#### Exercise
Every line of the data needs to be returned exactly.

- - -

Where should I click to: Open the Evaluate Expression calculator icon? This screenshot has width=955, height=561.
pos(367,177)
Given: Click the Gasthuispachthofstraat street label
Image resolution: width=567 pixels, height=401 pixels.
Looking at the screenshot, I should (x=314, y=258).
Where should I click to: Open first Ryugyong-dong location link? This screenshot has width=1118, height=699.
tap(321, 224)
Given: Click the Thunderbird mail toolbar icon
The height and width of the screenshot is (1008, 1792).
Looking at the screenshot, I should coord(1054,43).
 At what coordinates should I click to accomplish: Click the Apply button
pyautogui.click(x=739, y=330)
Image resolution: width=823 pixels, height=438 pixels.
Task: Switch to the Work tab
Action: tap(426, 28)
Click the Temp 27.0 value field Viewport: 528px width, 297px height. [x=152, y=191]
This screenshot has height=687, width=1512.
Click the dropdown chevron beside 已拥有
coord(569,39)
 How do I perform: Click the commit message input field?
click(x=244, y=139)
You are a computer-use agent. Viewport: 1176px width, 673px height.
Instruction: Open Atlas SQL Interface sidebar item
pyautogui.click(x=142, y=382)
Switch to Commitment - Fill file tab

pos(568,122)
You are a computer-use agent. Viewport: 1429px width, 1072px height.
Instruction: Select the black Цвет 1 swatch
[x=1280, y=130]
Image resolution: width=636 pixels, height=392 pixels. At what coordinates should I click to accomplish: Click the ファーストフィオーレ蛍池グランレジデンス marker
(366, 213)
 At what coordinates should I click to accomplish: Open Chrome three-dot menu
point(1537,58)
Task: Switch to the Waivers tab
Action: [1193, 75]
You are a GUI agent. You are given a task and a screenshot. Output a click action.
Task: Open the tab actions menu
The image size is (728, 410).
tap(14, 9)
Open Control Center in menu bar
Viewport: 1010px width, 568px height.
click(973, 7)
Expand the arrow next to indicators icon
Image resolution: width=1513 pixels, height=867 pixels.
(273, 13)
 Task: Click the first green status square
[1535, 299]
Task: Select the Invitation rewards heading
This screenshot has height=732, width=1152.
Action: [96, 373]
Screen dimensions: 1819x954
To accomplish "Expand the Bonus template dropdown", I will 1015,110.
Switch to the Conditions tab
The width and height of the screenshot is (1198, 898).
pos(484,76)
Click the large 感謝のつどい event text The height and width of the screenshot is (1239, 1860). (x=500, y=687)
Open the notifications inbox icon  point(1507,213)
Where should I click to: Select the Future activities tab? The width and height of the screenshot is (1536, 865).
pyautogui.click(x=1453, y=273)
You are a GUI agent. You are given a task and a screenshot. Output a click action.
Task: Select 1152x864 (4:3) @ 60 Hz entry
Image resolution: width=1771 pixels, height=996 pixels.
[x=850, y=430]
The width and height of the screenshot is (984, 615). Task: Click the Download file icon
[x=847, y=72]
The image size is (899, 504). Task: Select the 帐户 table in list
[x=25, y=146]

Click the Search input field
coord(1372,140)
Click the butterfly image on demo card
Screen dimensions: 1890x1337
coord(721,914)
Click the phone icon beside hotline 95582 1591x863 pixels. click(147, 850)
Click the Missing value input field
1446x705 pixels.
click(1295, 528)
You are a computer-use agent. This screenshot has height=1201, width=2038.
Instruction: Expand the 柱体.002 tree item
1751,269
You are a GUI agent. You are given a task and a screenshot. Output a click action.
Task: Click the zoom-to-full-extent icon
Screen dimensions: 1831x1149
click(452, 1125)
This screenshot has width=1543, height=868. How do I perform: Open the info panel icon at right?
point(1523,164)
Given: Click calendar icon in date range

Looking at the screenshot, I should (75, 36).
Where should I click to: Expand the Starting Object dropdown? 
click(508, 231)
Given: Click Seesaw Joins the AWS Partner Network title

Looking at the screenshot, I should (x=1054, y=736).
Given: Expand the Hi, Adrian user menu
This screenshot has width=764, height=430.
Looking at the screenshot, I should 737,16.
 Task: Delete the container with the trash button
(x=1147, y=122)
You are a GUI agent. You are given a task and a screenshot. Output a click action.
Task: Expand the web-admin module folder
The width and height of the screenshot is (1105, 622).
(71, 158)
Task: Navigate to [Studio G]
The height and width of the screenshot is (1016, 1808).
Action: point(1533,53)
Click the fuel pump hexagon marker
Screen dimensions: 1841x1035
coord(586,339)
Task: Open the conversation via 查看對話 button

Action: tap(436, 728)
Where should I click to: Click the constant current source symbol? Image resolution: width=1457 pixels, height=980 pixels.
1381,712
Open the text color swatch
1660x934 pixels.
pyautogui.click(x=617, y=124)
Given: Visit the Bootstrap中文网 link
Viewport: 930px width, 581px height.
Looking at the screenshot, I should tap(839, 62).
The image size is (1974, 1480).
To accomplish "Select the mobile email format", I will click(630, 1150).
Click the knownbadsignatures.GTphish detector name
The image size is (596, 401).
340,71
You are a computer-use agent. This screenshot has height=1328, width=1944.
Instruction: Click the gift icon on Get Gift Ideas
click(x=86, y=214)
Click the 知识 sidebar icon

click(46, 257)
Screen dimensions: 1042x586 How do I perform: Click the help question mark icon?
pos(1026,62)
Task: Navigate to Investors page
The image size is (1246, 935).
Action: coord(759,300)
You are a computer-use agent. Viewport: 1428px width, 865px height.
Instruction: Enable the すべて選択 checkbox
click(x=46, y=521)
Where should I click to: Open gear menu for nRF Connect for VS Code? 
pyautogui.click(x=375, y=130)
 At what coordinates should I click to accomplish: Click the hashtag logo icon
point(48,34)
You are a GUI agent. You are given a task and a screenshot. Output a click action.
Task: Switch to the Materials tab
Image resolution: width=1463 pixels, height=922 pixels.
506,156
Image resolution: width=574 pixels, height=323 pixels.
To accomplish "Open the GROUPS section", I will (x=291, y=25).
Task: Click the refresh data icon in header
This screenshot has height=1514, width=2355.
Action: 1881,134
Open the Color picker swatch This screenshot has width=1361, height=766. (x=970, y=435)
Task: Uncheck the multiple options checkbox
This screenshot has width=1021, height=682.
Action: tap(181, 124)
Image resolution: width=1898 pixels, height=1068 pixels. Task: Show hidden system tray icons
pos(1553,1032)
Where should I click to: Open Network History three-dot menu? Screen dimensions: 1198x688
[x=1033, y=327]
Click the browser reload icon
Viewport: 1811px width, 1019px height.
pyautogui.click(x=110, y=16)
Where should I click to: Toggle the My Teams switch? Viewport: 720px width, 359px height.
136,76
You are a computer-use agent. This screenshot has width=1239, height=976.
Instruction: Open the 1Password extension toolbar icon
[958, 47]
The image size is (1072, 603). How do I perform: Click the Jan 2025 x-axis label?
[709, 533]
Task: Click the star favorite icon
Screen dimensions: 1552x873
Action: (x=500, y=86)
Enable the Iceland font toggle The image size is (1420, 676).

- - -

#### Finished exercise
Where should I click to: Open the Evaluate Expression calculator icon? This screenshot has width=955, height=561.
pos(367,177)
Given: Click the Gasthuispachthofstraat street label
Image resolution: width=567 pixels, height=401 pixels.
Looking at the screenshot, I should (x=314, y=258).
Where should I click to: Open first Ryugyong-dong location link? This screenshot has width=1118, height=699.
tap(321, 224)
Given: Click the Thunderbird mail toolbar icon
The height and width of the screenshot is (1008, 1792).
Looking at the screenshot, I should coord(1054,43).
 At what coordinates should I click to accomplish: Click the Apply button
pyautogui.click(x=739, y=330)
Image resolution: width=823 pixels, height=438 pixels.
Task: Switch to the Work tab
Action: tap(426, 28)
Click the Temp 27.0 value field Viewport: 528px width, 297px height. [x=152, y=191]
This screenshot has height=687, width=1512.
Click the dropdown chevron beside 已拥有
coord(569,39)
 How do I perform: Click the commit message input field?
click(x=244, y=139)
You are a computer-use agent. Viewport: 1176px width, 673px height.
Instruction: Open Atlas SQL Interface sidebar item
pyautogui.click(x=142, y=382)
Switch to Commitment - Fill file tab

pos(568,122)
You are a computer-use agent. Viewport: 1429px width, 1072px height.
Instruction: Select the black Цвет 1 swatch
[x=1280, y=130]
Image resolution: width=636 pixels, height=392 pixels. At what coordinates should I click to accomplish: Click the ファーストフィオーレ蛍池グランレジデンス marker
(366, 213)
 At what coordinates should I click to accomplish: Open Chrome three-dot menu
point(1537,58)
Task: Switch to the Waivers tab
Action: [1193, 75]
You are a GUI agent. You are given a task and a screenshot. Output a click action.
Task: Open the tab actions menu
The image size is (728, 410).
tap(14, 9)
Open Control Center in menu bar
Viewport: 1010px width, 568px height.
click(973, 7)
Expand the arrow next to indicators icon
Image resolution: width=1513 pixels, height=867 pixels.
(273, 13)
 Task: Click the first green status square
[1535, 299]
Task: Select the Invitation rewards heading
This screenshot has height=732, width=1152.
Action: [96, 373]
Screen dimensions: 1819x954
To accomplish "Expand the Bonus template dropdown", I will 1015,110.
Switch to the Conditions tab
The width and height of the screenshot is (1198, 898).
pos(484,76)
Click the large 感謝のつどい event text The height and width of the screenshot is (1239, 1860). (x=500, y=687)
Open the notifications inbox icon  point(1507,213)
Where should I click to: Select the Future activities tab? The width and height of the screenshot is (1536, 865).
pyautogui.click(x=1453, y=273)
You are a GUI agent. You are given a task and a screenshot. Output a click action.
Task: Select 1152x864 (4:3) @ 60 Hz entry
Image resolution: width=1771 pixels, height=996 pixels.
[x=850, y=430]
The width and height of the screenshot is (984, 615). Task: Click the Download file icon
[x=847, y=72]
The image size is (899, 504). Task: Select the 帐户 table in list
[x=25, y=146]

Click the Search input field
coord(1372,140)
Click the butterfly image on demo card
Screen dimensions: 1890x1337
coord(721,914)
Click the phone icon beside hotline 95582 1591x863 pixels. click(147, 850)
Click the Missing value input field
1446x705 pixels.
click(1295, 528)
You are a computer-use agent. This screenshot has height=1201, width=2038.
Instruction: Expand the 柱体.002 tree item
1751,269
You are a GUI agent. You are given a task and a screenshot. Output a click action.
Task: Click the zoom-to-full-extent icon
Screen dimensions: 1831x1149
click(452, 1125)
This screenshot has width=1543, height=868. How do I perform: Open the info panel icon at right?
point(1523,164)
Given: Click calendar icon in date range

Looking at the screenshot, I should (75, 36).
Where should I click to: Expand the Starting Object dropdown? 
click(508, 231)
Given: Click Seesaw Joins the AWS Partner Network title

Looking at the screenshot, I should (x=1054, y=736).
Given: Expand the Hi, Adrian user menu
This screenshot has width=764, height=430.
Looking at the screenshot, I should 737,16.
 Task: Delete the container with the trash button
(x=1147, y=122)
You are a GUI agent. You are given a task and a screenshot. Output a click action.
Task: Expand the web-admin module folder
The width and height of the screenshot is (1105, 622).
(71, 158)
Task: Navigate to [Studio G]
The height and width of the screenshot is (1016, 1808).
Action: point(1533,53)
Click the fuel pump hexagon marker
Screen dimensions: 1841x1035
coord(586,339)
Task: Open the conversation via 查看對話 button

Action: tap(436, 728)
Where should I click to: Click the constant current source symbol? Image resolution: width=1457 pixels, height=980 pixels.
1381,712
Open the text color swatch
1660x934 pixels.
pyautogui.click(x=617, y=124)
Given: Visit the Bootstrap中文网 link
Viewport: 930px width, 581px height.
Looking at the screenshot, I should tap(839, 62).
The image size is (1974, 1480).
To accomplish "Select the mobile email format", I will click(630, 1150).
Click the knownbadsignatures.GTphish detector name
The image size is (596, 401).
340,71
You are a computer-use agent. This screenshot has height=1328, width=1944.
Instruction: Click the gift icon on Get Gift Ideas
click(x=86, y=214)
Click the 知识 sidebar icon

click(46, 257)
Screen dimensions: 1042x586 How do I perform: Click the help question mark icon?
pos(1026,62)
Task: Navigate to Investors page
The image size is (1246, 935).
Action: coord(759,300)
You are a computer-use agent. Viewport: 1428px width, 865px height.
Instruction: Enable the すべて選択 checkbox
click(x=46, y=521)
Where should I click to: Open gear menu for nRF Connect for VS Code? 
pyautogui.click(x=375, y=130)
 At what coordinates should I click to accomplish: Click the hashtag logo icon
point(48,34)
You are a GUI agent. You are given a task and a screenshot. Output a click action.
Task: Switch to the Materials tab
Image resolution: width=1463 pixels, height=922 pixels.
506,156
Image resolution: width=574 pixels, height=323 pixels.
To accomplish "Open the GROUPS section", I will (x=291, y=25).
Task: Click the refresh data icon in header
This screenshot has height=1514, width=2355.
Action: 1881,134
Open the Color picker swatch This screenshot has width=1361, height=766. (x=970, y=435)
Task: Uncheck the multiple options checkbox
This screenshot has width=1021, height=682.
Action: tap(181, 124)
Image resolution: width=1898 pixels, height=1068 pixels. Task: Show hidden system tray icons
pos(1553,1032)
Where should I click to: Open Network History three-dot menu? Screen dimensions: 1198x688
[x=1033, y=327]
Click the browser reload icon
Viewport: 1811px width, 1019px height.
pyautogui.click(x=110, y=16)
Where should I click to: Toggle the My Teams switch? Viewport: 720px width, 359px height.
136,76
You are a computer-use agent. This screenshot has width=1239, height=976.
Instruction: Open the 1Password extension toolbar icon
[958, 47]
The image size is (1072, 603). How do I perform: Click the Jan 2025 x-axis label?
[709, 533]
Task: Click the star favorite icon
Screen dimensions: 1552x873
Action: (x=500, y=86)
Enable the Iceland font toggle The image size is (1420, 676).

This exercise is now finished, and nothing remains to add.